Print the full listing exactly.

» **Available data**:
────────────────
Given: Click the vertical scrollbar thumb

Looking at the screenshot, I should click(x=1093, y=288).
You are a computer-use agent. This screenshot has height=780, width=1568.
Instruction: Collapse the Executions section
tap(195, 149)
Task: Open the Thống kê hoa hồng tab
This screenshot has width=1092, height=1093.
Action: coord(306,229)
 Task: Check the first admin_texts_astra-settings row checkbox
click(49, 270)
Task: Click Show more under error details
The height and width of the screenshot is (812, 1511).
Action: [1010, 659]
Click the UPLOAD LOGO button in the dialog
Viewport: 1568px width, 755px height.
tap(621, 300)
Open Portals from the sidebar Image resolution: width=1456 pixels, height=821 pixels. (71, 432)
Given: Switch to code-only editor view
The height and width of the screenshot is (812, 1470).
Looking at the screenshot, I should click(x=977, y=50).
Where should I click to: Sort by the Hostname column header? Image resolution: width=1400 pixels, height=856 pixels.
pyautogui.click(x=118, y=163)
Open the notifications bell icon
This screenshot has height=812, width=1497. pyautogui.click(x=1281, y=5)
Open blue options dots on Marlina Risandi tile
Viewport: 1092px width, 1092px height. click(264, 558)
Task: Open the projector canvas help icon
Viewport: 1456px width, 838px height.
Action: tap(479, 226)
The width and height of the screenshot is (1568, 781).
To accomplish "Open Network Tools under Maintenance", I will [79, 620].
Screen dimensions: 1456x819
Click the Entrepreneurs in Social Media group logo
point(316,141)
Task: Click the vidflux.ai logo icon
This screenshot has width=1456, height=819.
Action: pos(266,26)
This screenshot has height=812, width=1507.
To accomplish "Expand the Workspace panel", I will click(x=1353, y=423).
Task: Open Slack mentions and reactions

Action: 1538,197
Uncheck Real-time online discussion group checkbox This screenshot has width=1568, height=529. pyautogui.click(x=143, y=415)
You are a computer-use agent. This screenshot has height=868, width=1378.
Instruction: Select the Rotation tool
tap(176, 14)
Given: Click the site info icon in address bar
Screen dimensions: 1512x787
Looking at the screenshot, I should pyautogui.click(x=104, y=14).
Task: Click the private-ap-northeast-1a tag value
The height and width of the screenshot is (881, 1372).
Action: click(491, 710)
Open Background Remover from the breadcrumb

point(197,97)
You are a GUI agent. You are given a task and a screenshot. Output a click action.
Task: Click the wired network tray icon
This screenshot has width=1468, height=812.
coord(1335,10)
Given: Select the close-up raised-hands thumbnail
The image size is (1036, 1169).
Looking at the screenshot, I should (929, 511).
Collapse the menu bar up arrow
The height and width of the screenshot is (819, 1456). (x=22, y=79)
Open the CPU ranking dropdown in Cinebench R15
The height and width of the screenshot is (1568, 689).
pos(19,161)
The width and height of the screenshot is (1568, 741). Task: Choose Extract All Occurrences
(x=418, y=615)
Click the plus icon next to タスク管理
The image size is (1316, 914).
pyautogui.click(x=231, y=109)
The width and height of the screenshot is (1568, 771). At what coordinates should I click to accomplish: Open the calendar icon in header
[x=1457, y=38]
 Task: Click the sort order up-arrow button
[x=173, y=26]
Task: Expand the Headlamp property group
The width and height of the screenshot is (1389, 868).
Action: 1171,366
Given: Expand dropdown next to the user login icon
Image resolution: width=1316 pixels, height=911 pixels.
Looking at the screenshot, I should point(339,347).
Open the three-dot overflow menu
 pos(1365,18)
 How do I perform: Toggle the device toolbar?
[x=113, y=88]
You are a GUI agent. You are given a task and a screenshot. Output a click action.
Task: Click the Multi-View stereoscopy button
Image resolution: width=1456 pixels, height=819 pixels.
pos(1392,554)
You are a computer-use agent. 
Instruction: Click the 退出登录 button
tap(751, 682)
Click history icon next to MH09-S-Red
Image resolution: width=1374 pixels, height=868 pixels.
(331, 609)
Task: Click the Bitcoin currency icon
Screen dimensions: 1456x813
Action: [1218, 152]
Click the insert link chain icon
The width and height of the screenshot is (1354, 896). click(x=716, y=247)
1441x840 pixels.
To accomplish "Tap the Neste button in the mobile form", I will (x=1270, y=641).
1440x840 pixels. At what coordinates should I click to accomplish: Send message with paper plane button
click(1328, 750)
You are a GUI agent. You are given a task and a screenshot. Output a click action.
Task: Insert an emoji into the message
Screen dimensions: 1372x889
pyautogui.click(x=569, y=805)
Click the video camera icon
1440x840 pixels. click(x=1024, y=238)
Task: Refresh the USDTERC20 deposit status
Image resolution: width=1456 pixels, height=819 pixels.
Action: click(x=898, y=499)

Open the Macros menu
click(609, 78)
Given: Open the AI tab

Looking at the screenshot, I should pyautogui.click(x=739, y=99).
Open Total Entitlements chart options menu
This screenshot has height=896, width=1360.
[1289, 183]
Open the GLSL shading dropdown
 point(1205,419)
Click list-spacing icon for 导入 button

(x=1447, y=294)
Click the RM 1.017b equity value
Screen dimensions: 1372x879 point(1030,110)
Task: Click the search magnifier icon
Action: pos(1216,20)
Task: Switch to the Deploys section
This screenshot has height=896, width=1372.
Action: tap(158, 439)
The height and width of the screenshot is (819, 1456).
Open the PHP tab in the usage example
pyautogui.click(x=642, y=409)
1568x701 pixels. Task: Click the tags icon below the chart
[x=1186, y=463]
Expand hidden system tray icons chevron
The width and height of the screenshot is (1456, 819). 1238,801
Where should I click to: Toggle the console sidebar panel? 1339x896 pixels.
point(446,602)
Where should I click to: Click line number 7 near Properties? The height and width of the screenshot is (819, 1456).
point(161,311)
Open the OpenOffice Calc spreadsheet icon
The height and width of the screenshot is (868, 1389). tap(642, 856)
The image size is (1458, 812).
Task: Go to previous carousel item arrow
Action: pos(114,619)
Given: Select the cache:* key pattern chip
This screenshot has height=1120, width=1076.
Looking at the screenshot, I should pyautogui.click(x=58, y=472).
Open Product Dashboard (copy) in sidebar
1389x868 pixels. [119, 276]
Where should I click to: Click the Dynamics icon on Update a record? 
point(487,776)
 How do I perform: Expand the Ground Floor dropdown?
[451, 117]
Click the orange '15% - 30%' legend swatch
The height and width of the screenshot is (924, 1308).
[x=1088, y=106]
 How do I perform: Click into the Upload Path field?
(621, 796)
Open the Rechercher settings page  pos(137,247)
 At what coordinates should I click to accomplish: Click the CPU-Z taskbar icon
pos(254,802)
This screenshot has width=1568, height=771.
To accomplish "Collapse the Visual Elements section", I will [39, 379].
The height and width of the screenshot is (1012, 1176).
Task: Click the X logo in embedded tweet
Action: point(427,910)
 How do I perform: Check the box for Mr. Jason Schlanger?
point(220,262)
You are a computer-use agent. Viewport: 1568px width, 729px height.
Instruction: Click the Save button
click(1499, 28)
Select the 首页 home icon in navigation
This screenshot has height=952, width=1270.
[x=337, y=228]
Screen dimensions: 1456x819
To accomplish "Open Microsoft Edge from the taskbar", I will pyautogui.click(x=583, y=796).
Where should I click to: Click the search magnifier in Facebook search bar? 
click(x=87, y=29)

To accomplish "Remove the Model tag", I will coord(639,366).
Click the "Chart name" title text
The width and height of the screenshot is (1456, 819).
────────────────
» **Written response**:
Given: Click the vertical scrollbar thumb

Looking at the screenshot, I should click(x=1093, y=288).
You are a computer-use agent. This screenshot has height=780, width=1568.
Instruction: Collapse the Executions section
tap(195, 149)
Task: Open the Thống kê hoa hồng tab
This screenshot has width=1092, height=1093.
Action: coord(306,229)
 Task: Check the first admin_texts_astra-settings row checkbox
click(49, 270)
Task: Click Show more under error details
The height and width of the screenshot is (812, 1511).
Action: [1010, 659]
Click the UPLOAD LOGO button in the dialog
Viewport: 1568px width, 755px height.
tap(621, 300)
Open Portals from the sidebar Image resolution: width=1456 pixels, height=821 pixels. (71, 432)
Given: Switch to code-only editor view
The height and width of the screenshot is (812, 1470).
Looking at the screenshot, I should click(x=977, y=50).
Where should I click to: Sort by the Hostname column header? Image resolution: width=1400 pixels, height=856 pixels.
pyautogui.click(x=118, y=163)
Open the notifications bell icon
This screenshot has height=812, width=1497. pyautogui.click(x=1281, y=5)
Open blue options dots on Marlina Risandi tile
Viewport: 1092px width, 1092px height. click(264, 558)
Task: Open the projector canvas help icon
Viewport: 1456px width, 838px height.
Action: tap(479, 226)
The width and height of the screenshot is (1568, 781).
To accomplish "Open Network Tools under Maintenance", I will [79, 620].
Screen dimensions: 1456x819
Click the Entrepreneurs in Social Media group logo
point(316,141)
Task: Click the vidflux.ai logo icon
This screenshot has width=1456, height=819.
Action: pos(266,26)
This screenshot has height=812, width=1507.
To accomplish "Expand the Workspace panel", I will click(x=1353, y=423).
Task: Open Slack mentions and reactions

Action: 1538,197
Uncheck Real-time online discussion group checkbox This screenshot has width=1568, height=529. pyautogui.click(x=143, y=415)
You are a computer-use agent. This screenshot has height=868, width=1378.
Instruction: Select the Rotation tool
tap(176, 14)
Given: Click the site info icon in address bar
Screen dimensions: 1512x787
Looking at the screenshot, I should pyautogui.click(x=104, y=14).
Task: Click the private-ap-northeast-1a tag value
The height and width of the screenshot is (881, 1372).
Action: click(491, 710)
Open Background Remover from the breadcrumb

point(197,97)
You are a GUI agent. You are given a task and a screenshot. Output a click action.
Task: Click the wired network tray icon
This screenshot has width=1468, height=812.
coord(1335,10)
Given: Select the close-up raised-hands thumbnail
The image size is (1036, 1169).
Looking at the screenshot, I should (929, 511).
Collapse the menu bar up arrow
The height and width of the screenshot is (819, 1456). (x=22, y=79)
Open the CPU ranking dropdown in Cinebench R15
The height and width of the screenshot is (1568, 689).
pos(19,161)
The width and height of the screenshot is (1568, 741). Task: Choose Extract All Occurrences
(x=418, y=615)
Click the plus icon next to タスク管理
The image size is (1316, 914).
pyautogui.click(x=231, y=109)
The width and height of the screenshot is (1568, 771). At what coordinates should I click to accomplish: Open the calendar icon in header
[x=1457, y=38]
 Task: Click the sort order up-arrow button
[x=173, y=26]
Task: Expand the Headlamp property group
The width and height of the screenshot is (1389, 868).
Action: 1171,366
Given: Expand dropdown next to the user login icon
Image resolution: width=1316 pixels, height=911 pixels.
Looking at the screenshot, I should point(339,347).
Open the three-dot overflow menu
 pos(1365,18)
 How do I perform: Toggle the device toolbar?
[x=113, y=88]
You are a GUI agent. You are given a task and a screenshot. Output a click action.
Task: Click the Multi-View stereoscopy button
Image resolution: width=1456 pixels, height=819 pixels.
pos(1392,554)
You are a computer-use agent. 
Instruction: Click the 退出登录 button
tap(751, 682)
Click history icon next to MH09-S-Red
Image resolution: width=1374 pixels, height=868 pixels.
(331, 609)
Task: Click the Bitcoin currency icon
Screen dimensions: 1456x813
Action: [1218, 152]
Click the insert link chain icon
The width and height of the screenshot is (1354, 896). click(x=716, y=247)
1441x840 pixels.
To accomplish "Tap the Neste button in the mobile form", I will (x=1270, y=641).
1440x840 pixels. At what coordinates should I click to accomplish: Send message with paper plane button
click(1328, 750)
You are a GUI agent. You are given a task and a screenshot. Output a click action.
Task: Insert an emoji into the message
Screen dimensions: 1372x889
pyautogui.click(x=569, y=805)
Click the video camera icon
1440x840 pixels. click(x=1024, y=238)
Task: Refresh the USDTERC20 deposit status
Image resolution: width=1456 pixels, height=819 pixels.
Action: click(x=898, y=499)

Open the Macros menu
click(609, 78)
Given: Open the AI tab

Looking at the screenshot, I should pyautogui.click(x=739, y=99).
Open Total Entitlements chart options menu
This screenshot has height=896, width=1360.
[1289, 183]
Open the GLSL shading dropdown
 point(1205,419)
Click list-spacing icon for 导入 button

(x=1447, y=294)
Click the RM 1.017b equity value
Screen dimensions: 1372x879 point(1030,110)
Task: Click the search magnifier icon
Action: pos(1216,20)
Task: Switch to the Deploys section
This screenshot has height=896, width=1372.
Action: tap(158, 439)
The height and width of the screenshot is (819, 1456).
Open the PHP tab in the usage example
pyautogui.click(x=642, y=409)
1568x701 pixels. Task: Click the tags icon below the chart
[x=1186, y=463]
Expand hidden system tray icons chevron
The width and height of the screenshot is (1456, 819). 1238,801
Where should I click to: Toggle the console sidebar panel? 1339x896 pixels.
point(446,602)
Where should I click to: Click line number 7 near Properties? The height and width of the screenshot is (819, 1456).
point(161,311)
Open the OpenOffice Calc spreadsheet icon
The height and width of the screenshot is (868, 1389). tap(642, 856)
The image size is (1458, 812).
Task: Go to previous carousel item arrow
Action: pos(114,619)
Given: Select the cache:* key pattern chip
This screenshot has height=1120, width=1076.
Looking at the screenshot, I should pyautogui.click(x=58, y=472).
Open Product Dashboard (copy) in sidebar
1389x868 pixels. [119, 276]
Where should I click to: Click the Dynamics icon on Update a record? 
point(487,776)
 How do I perform: Expand the Ground Floor dropdown?
[451, 117]
Click the orange '15% - 30%' legend swatch
The height and width of the screenshot is (924, 1308).
[x=1088, y=106]
 How do I perform: Click into the Upload Path field?
(621, 796)
Open the Rechercher settings page  pos(137,247)
 At what coordinates should I click to accomplish: Click the CPU-Z taskbar icon
pos(254,802)
This screenshot has width=1568, height=771.
To accomplish "Collapse the Visual Elements section", I will [39, 379].
The height and width of the screenshot is (1012, 1176).
Task: Click the X logo in embedded tweet
Action: point(427,910)
 How do I perform: Check the box for Mr. Jason Schlanger?
point(220,262)
You are a computer-use agent. Viewport: 1568px width, 729px height.
Instruction: Click the Save button
click(1499, 28)
Select the 首页 home icon in navigation
This screenshot has height=952, width=1270.
[x=337, y=228]
Screen dimensions: 1456x819
To accomplish "Open Microsoft Edge from the taskbar", I will pyautogui.click(x=583, y=796).
Where should I click to: Click the search magnifier in Facebook search bar? 
click(x=87, y=29)

To accomplish "Remove the Model tag", I will coord(639,366).
Click the "Chart name" title text
The width and height of the screenshot is (1456, 819).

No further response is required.